[Fragmento para leer]

El tiempo en el espejo
En una de esas comidas de sábado que nos entretienen y distraen de una actualidad más que preocupante, decía uno de mis amigos que, después de este tiempo convulso que nos ha tocado vivir, nada volverá a ser igual. Pienso como él: después de una pandemia, varias catástrofes naturales y, para colmo, una espantosa guerra, nada volverá a ser como antes. En tan sólo dos años, hemos vivido tanto que parece que ha pasado un siglo desde que compartíamos comidas, viajes, conciertos, charlas distendidas, sin el peso tremendo de tanta tragedia a nuestro alrededor. La noción del tiempo se nos ha distorsionado. Me lo recuerda cada día el espejo de un mueble que me ve vivir desde que jugaba a las canicas y soñaba con príncipes azules. La vida era entonces un hermoso cuento de hadas donde los malos se convertían en sapos y los buenos eran felices y comían perdices.

[/Fragmento para leer]
[Datos proporcionados]

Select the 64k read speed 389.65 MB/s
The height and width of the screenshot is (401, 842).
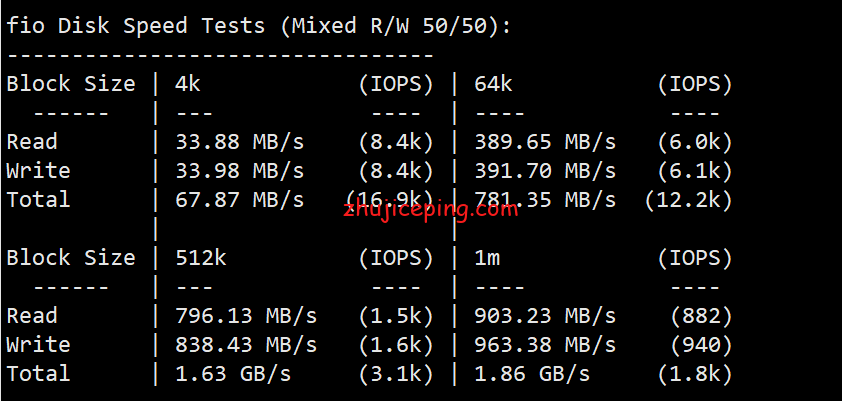[545, 142]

[/Datos proporcionados]

** Qué debes hacer **
Explica, en una a tres oraciones, por qué el fragmento para leer afirma que "nada volverá a ser como antes".

** Respuesta **
Porque en tan sólo dos años se han vivido una pandemia, varias catástrofes naturales y una espantosa guerra. Ha pasado tanto que parece que ha transcurrido un siglo desde que se compartían comidas, viajes, conciertos y charlas sin el peso de tanta tragedia alrededor.